The December issue of Consumer Reports is typically a holiday shopping guide. From vacuum cleaners, to personal computers, you’ll learn about the latest and greatest. Well, more or less that is. Once again, Apple is both praised and given unfair treatment at the hands of the anonymous editors and writers of CR. In distilling the contents to serve a non-technical audience, readers are poorly served. They not only get information about Macs that may be incomplete, but may contain errors. Worse, the differences between the Mac OS and Windows are barely explained, except for the fact that viruses for the latter outnumber the former by 1,000 to one.
One? Well, except for some proofs of concept, there haven’t been any genuine Mac OS X viruses, but CR is under a different impression.
Let’s take a look at the ill-concealed ills of the December 2005 computer roundup, which bears the subtitle “Multimedia unleashed.”
A section labeled “Shopsmart” details the specifications for various types of personal computer categories, but completely ignores the Mac and how its alternative processor choices dovetail with the descriptions of Intel Pentium and AMD Athlon chips.
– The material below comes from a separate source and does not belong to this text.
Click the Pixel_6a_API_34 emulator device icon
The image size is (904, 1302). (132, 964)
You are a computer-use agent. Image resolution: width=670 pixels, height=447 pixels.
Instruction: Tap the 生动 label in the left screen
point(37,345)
In the section entitled “Decide between Windows and Mac,” we learn that more software is available for Windows users, but Apple has superior technical support and that “viruses and spyware are also far less likely to target Macs than Windows PC.” Nowhere is it mentioned that Apple is moving to Intel chips or what it might mean to the consumer.
Forgetting for the moment CR’s confusion about Mac malware, and it’s difficult, the poor reader learns nothing about how the actual operating systems differ. That has been a chronic CR deficiency for years.
In the actual product picks, the Mac mini gets high ratings for the most part, although it is dinged for lack of expansion and its “Convenience” rates merely “Good” compared to “Very good” and “Excellent” for all other computers. At the same time, CR contradicts itself and praises the Mac mini as being “more user-friendly than comparable budget Windows PCs and includes a FireWire port and a DVD writer.” The magazine reviewed the high end version of the mini, with its $699 price rounded out to $700. No mention is made that there’s a $499–excuse me–$500 version.
At least Macs are no longed attacked for being too expensive. The iMac, for example, is said to be “priced about the same as a similarly equipped Windows system.” Finally, the truth is out there, and CR has realized it. Well, I suppose I should be pleased about such progress. Maybe CR will eventually get it, but I’m not holding my breath.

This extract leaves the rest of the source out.